It can be useful to think of chrominance as the X to Z plane, with Y divided out to form an equi-energy projection. Here are the MacAdam “Moment” elliptical shapes, when projected into this equi-chrominance projection, cropped for clarity:

And here’s BT.709 projected into this chrominance plane:

The final “ratios” of underlying current stimulus are derived from the simple Euclidean distance ratios, which given they are ratios, plausibly is a direct line to the underlying differentials:

If we wander down this path of nonsense, total “neurophysiological” influence is the combined force of the resultant neurophysiological differentials, where “differentials” are not only the differences of the absorptive profiles, but the On-Off and Off-On assemblies:

  • The (P+D) signal can be broadly considered {Y}.
  • The combined vector magnitude of the (P-D) and (P+D)-T signal path is entwined in X to Z.

This means we should be able to calculate the ratios of gains of energy required to hit the target global frame achromatic using the ratios of either Y or the X to Z magnitudes. Using the projection above, the total Euclidean distance of the chrominance vectors is 5.239601 + 0.407705, for a total of 5.647306. If we divide each vector magnitude by the sum, we end up with the two cases for BT.709 “blue” and “yellow”:

  1. 0.407705 / 5.647306 which yields 0.07219460039.
  2. 5.239601 / 5.647306 which yields 0.9278053996.

If those resulting ratio values look awfully familiar to folks, they should. Those happen to be the luminance weights of BT.709 “blue” and “yellow” respectively.

Incriminating Evidence against CAMs and UCSs

Moving along, if we consider literally all of the Colour Appearance Models and Uniform Colour Space attempts that have been made over the past half of a century, a peculiar trend line follows out of them. Let’s take a look by way of a post here on the forum, cropped, flipped, and collated against a Uniform Colour Model, and a Totally Not CAM / UCS Model from Yours Truly. The “model” I generated was simply a pure luminance mapping, with attenuation of purity to hit the target luminance, such as when a given luminance was unachievable at the mapping peg position. Note how all of the “clefts” in the CAMs match the exact clefts in the UCS, which in turn match the exact clefts in the luminance mapper:

If we were to plot the chrominance ratios for a similar sweep of tristimulus using BT.709, it looks like this:

Here is the exact same measurement, inverted as over complementary values that accumulate to the achromatic Grassmann middle:

I believe it was Luke who, in the most recent meeting, stated:

The relationship between linear light and J is different than the relationship between linear light and M.
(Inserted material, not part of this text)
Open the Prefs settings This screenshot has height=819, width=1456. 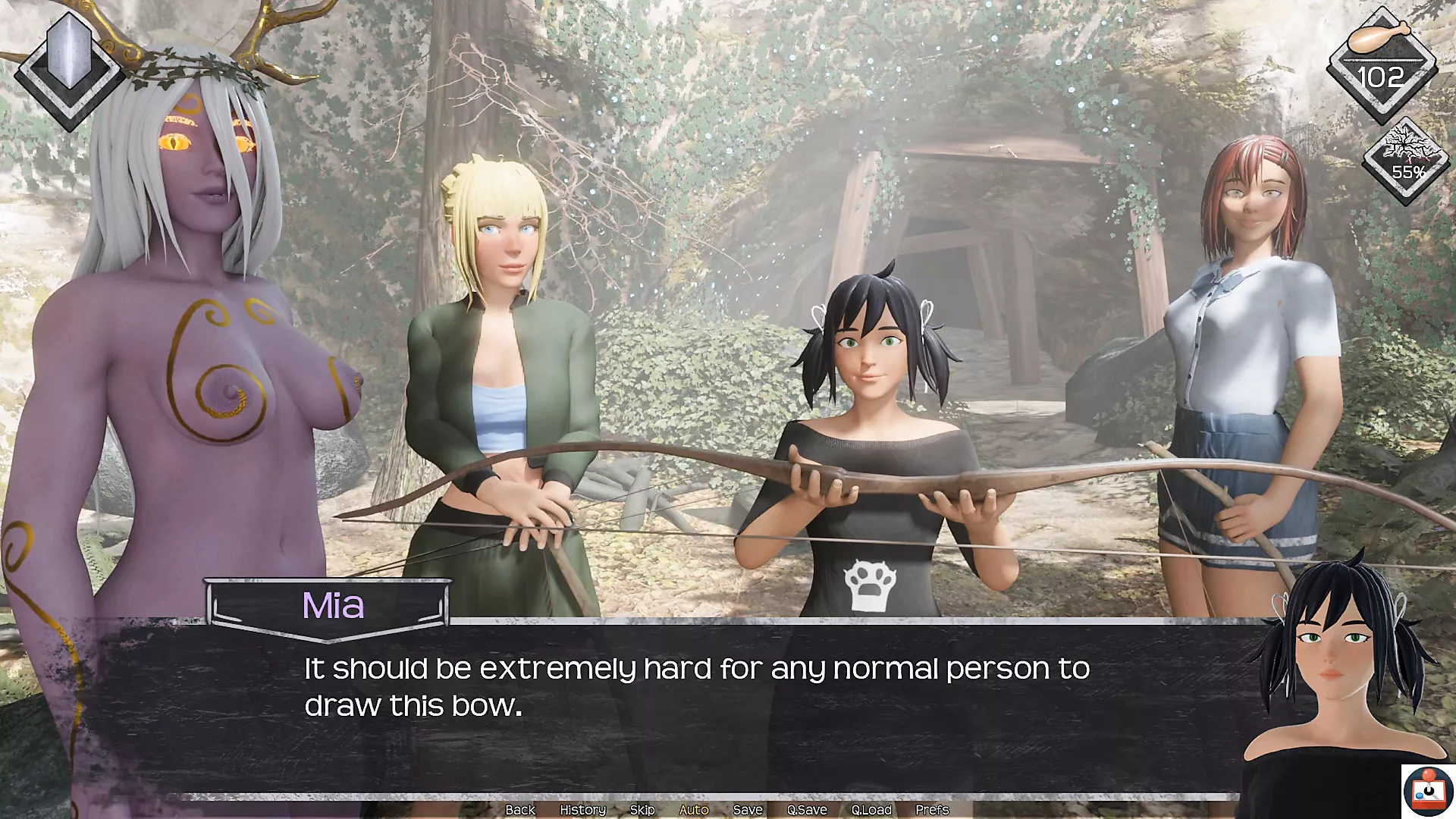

If we correct for that pattern, by way of gaining the underlying magnitudes of the tristimulus, I’ll leave it up to the reader to speculate with a wild guess as to what model we end up with if we were to indeed yield constant relationships between the chrominance ratio and the luminance ratio. Here is a passage of an example of the stated problem from the MacAdam original work:

Figure 1 can be used to advantage in any problem in which a neutral additive mixture is to be established. If, for instance, it is necessary to secure a white image on the screen in connection with an additive method of projection of colored photographs, suitable relative brightnesses of the three projection primaries can be readily determined.

Chrominance: The Shortcut

Given we are already often in balanced systems, working through the values from the Standard Observer has a direct shortcut. Chrominance is to Luminance as:

  1. Luminance = (R_w * R) + (G_w * G) + (B_w * B)
  2. Chrominance = max(RGB) - Luminance(RGB)

If that happens to look all too convenient, it is because RGB is already engineered to be a balanced system, and the underlying “force” gains are baked into the model. To recover the magnitude we just have to “extract” it.

Note the definition of chrominance here is following the one outlined by Boynton2, and is congruent with the other definitions such as those of Chromatic Strength, Complementation Valence, from folks such as Evans and Swenholt, Hurvich and Jameson, and Sinden:

We are now in a position to define a new term: chrominance. Whereas luminance refers to a weighted measure of stimulus energy, which takes into account the spectral sensitivity of the eye to brightness, chrominance refers to a weighted measure of stimulus energy, which takes into account the spectral sensitivity of the eye to color.

The simple description is that vector magnitude between X to Z.

1 MacAdam, David L. “Photometric Relationships Between Complementary Colors*.” Journal of the Optical Society of America 28, no. 4 (April 1, 1938): 103. Photometric Relationships Between Complementary Colors*.

2Boynton, Robert M. “Theory of Color Vision.” Journal of the Optical Society of America 50, no. 10 (October 1, 1960): 929. Theory of Color Vision.